How to complete this task: Track down each line below containing the string "high" and copy it.

——

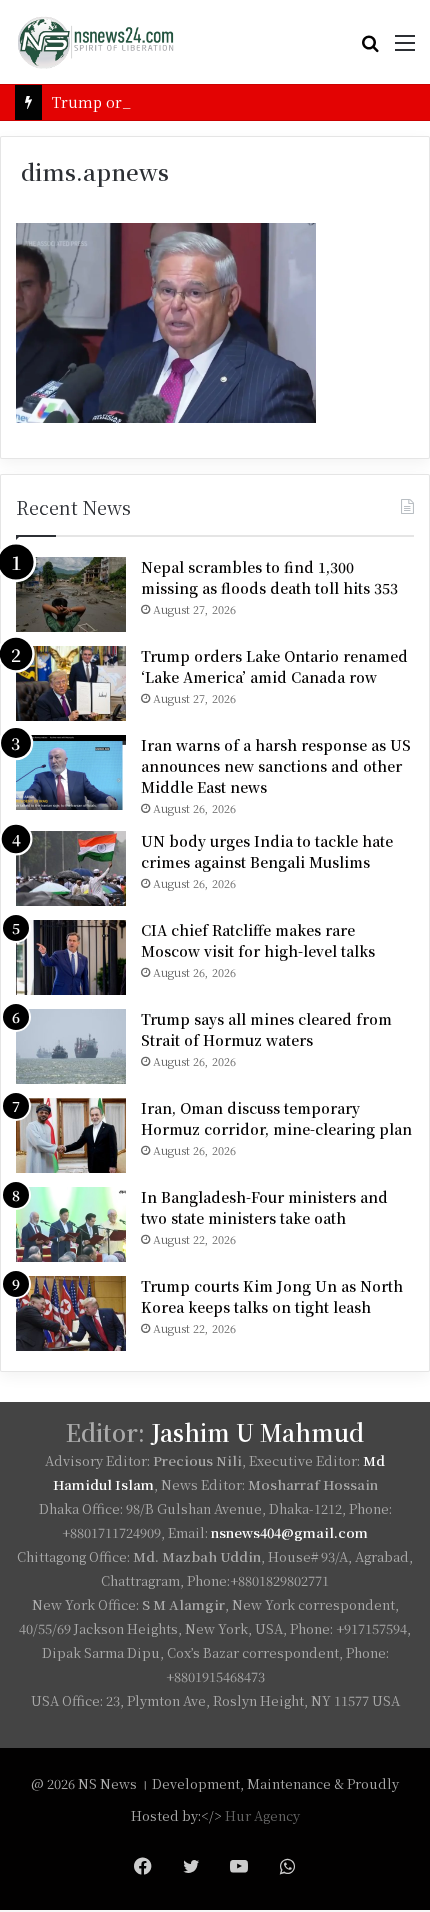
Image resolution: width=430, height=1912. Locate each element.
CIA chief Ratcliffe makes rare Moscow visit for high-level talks (258, 940)
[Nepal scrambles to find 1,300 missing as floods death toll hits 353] (71, 594)
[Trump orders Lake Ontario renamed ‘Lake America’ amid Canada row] (71, 683)
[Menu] (405, 49)
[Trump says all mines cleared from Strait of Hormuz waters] (71, 1046)
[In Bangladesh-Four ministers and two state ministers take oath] (71, 1224)
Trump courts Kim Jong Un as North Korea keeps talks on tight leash (272, 1296)
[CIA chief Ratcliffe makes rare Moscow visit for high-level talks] (71, 957)
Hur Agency (262, 1815)
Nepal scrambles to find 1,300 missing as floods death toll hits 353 (269, 577)
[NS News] (95, 42)
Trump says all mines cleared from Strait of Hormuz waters (266, 1029)
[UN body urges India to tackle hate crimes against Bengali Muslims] (71, 868)
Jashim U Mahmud (257, 1432)
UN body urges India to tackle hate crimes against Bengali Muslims (267, 851)
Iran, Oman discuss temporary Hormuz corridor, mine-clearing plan (276, 1118)
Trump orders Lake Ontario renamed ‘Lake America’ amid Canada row (274, 666)
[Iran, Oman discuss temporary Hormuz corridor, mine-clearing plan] (71, 1135)
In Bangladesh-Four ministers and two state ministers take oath (264, 1207)
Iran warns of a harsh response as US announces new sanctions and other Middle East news (276, 766)
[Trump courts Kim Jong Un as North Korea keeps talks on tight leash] (71, 1313)
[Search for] (370, 49)
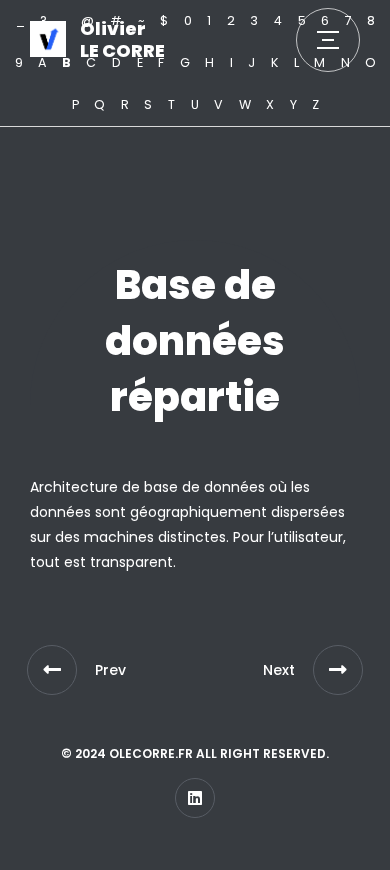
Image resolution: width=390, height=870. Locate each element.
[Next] (338, 670)
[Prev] (52, 670)
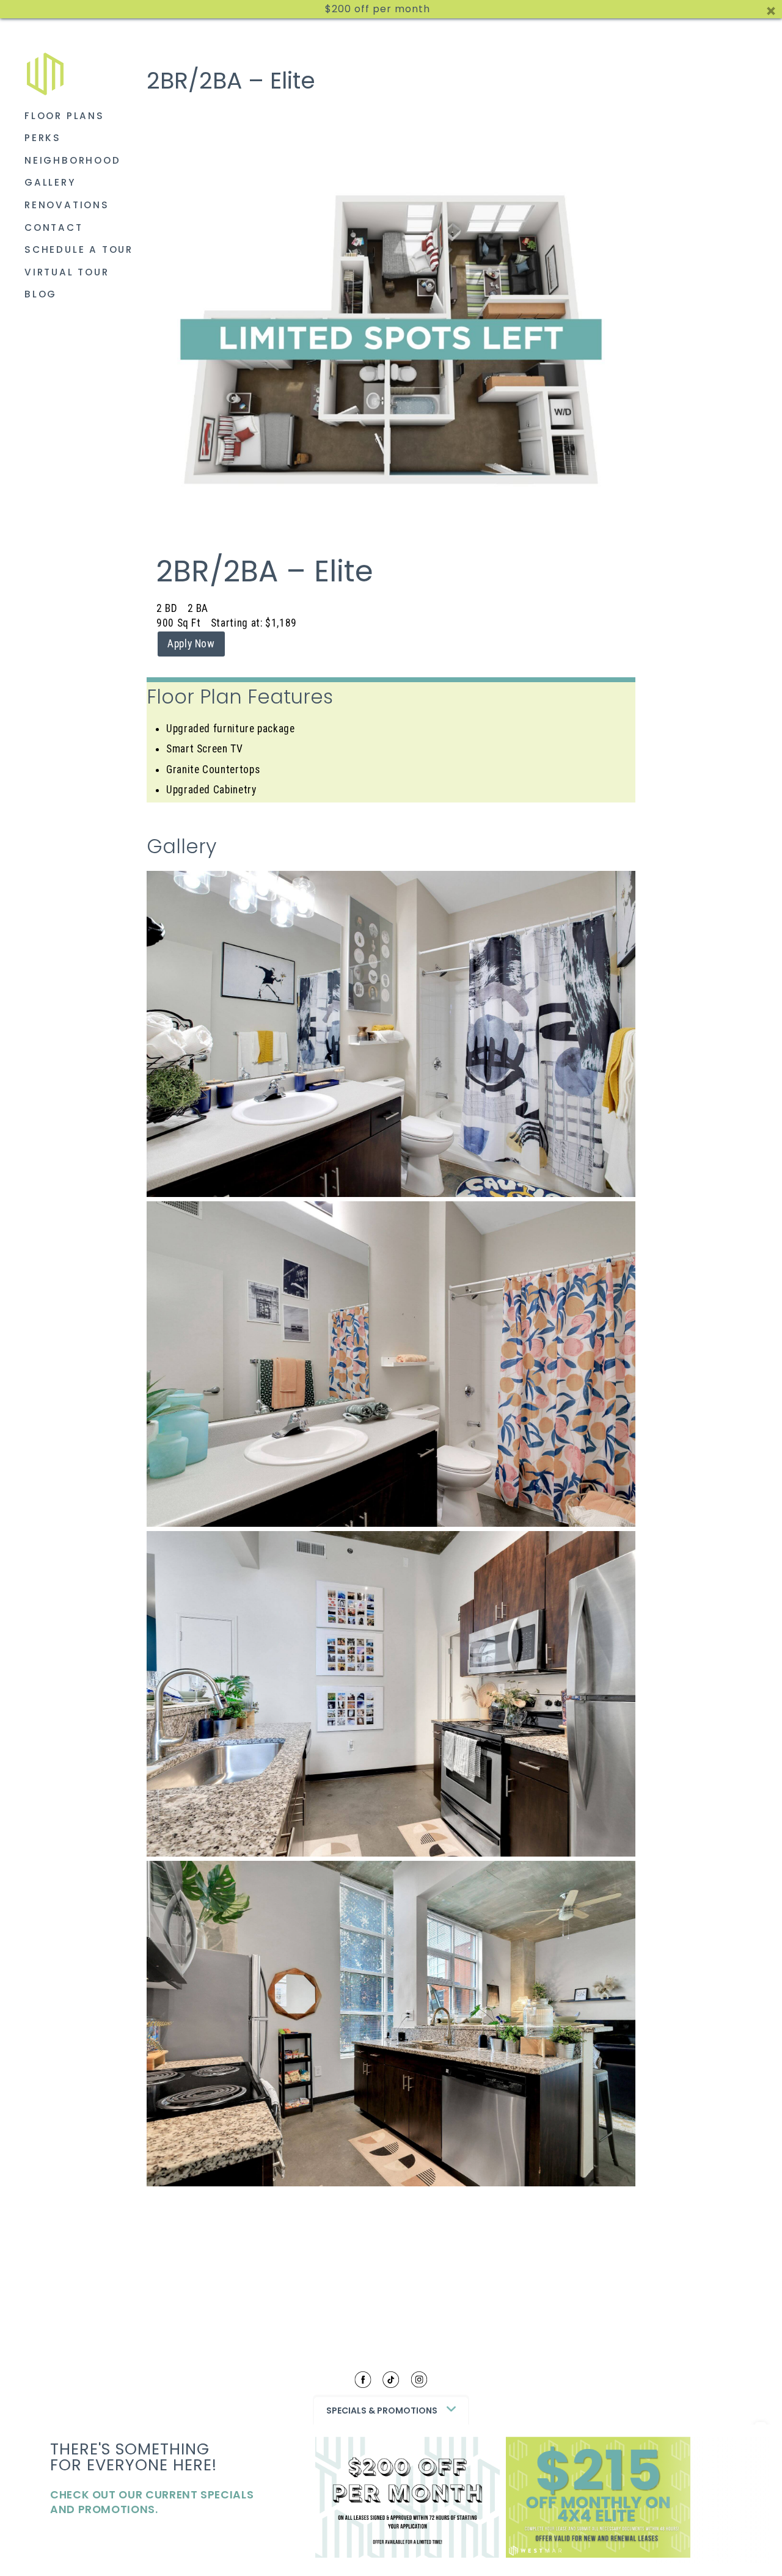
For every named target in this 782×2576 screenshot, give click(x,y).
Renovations (66, 204)
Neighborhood (72, 160)
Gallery (50, 182)
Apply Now (191, 644)
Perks (42, 137)
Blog (40, 294)
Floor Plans (64, 115)
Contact (53, 227)
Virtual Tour (66, 272)
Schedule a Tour (78, 249)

——

Solved exercise:
CIA chief Ratcliffe makes rare Moscow visit for high-level talks (258, 940)
[CIA chief Ratcliffe makes rare Moscow visit for high-level talks] (71, 957)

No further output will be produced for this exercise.